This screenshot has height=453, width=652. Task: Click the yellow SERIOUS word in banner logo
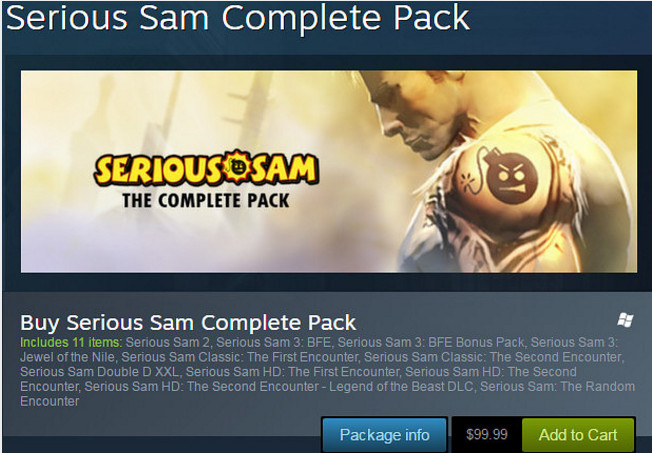pyautogui.click(x=158, y=170)
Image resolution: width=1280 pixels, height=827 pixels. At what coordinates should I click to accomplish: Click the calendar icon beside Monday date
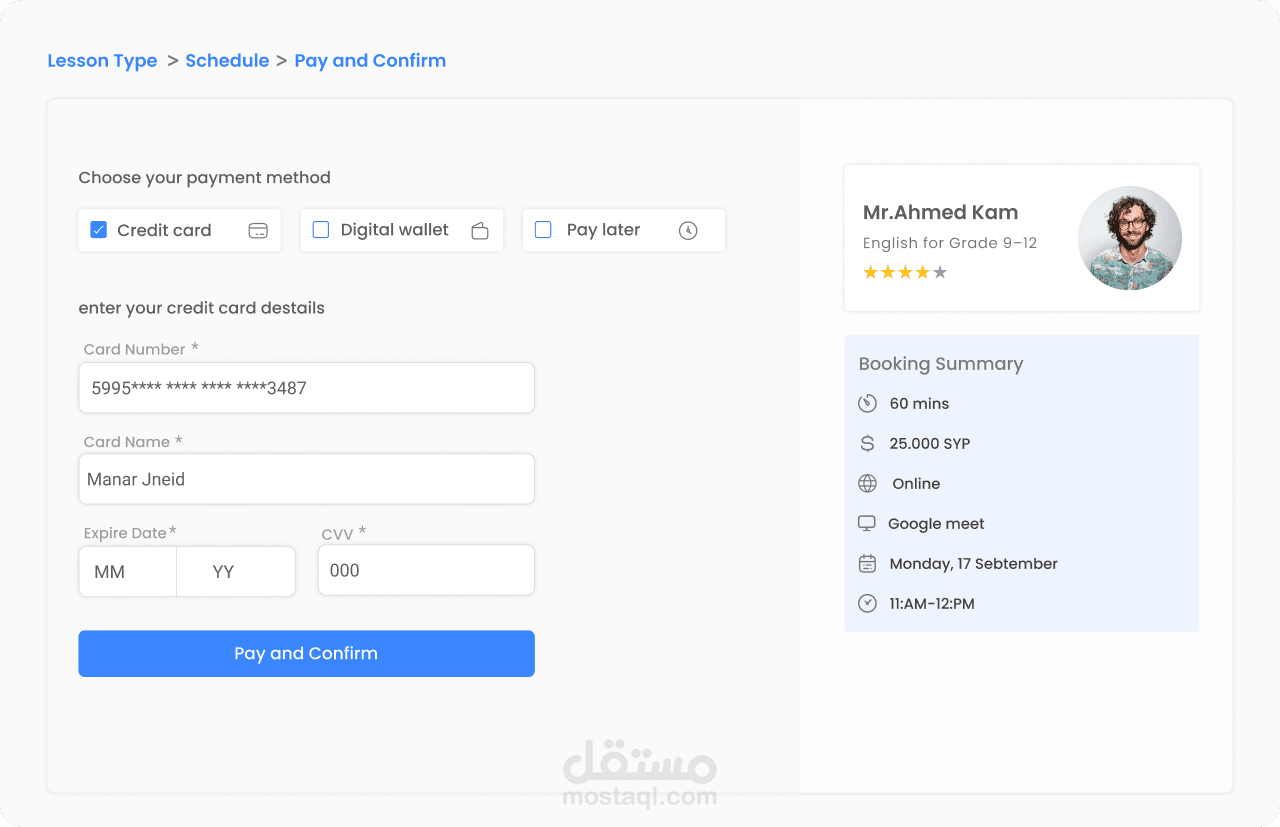[867, 563]
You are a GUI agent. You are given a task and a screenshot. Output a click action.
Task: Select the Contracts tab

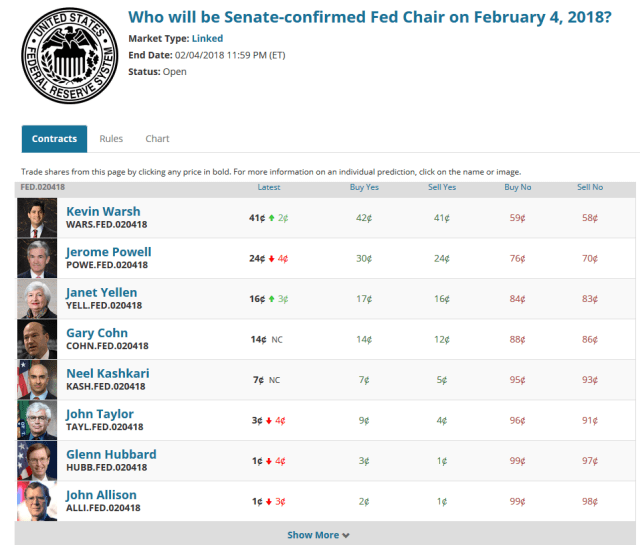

----

- [TASK TO CARRY OUT] Drop the images and repeat the data exactly.

- [ANSWER TO THE PROBLEM]
This screenshot has height=453, width=652. Task: Click the yellow SERIOUS word in banner logo
pyautogui.click(x=158, y=170)
Image resolution: width=1280 pixels, height=827 pixels. At what coordinates should I click to accomplish: Click the calendar icon beside Monday date
[867, 563]
You are a GUI agent. You are given a task and a screenshot. Output a click action.
Task: Select the Contracts tab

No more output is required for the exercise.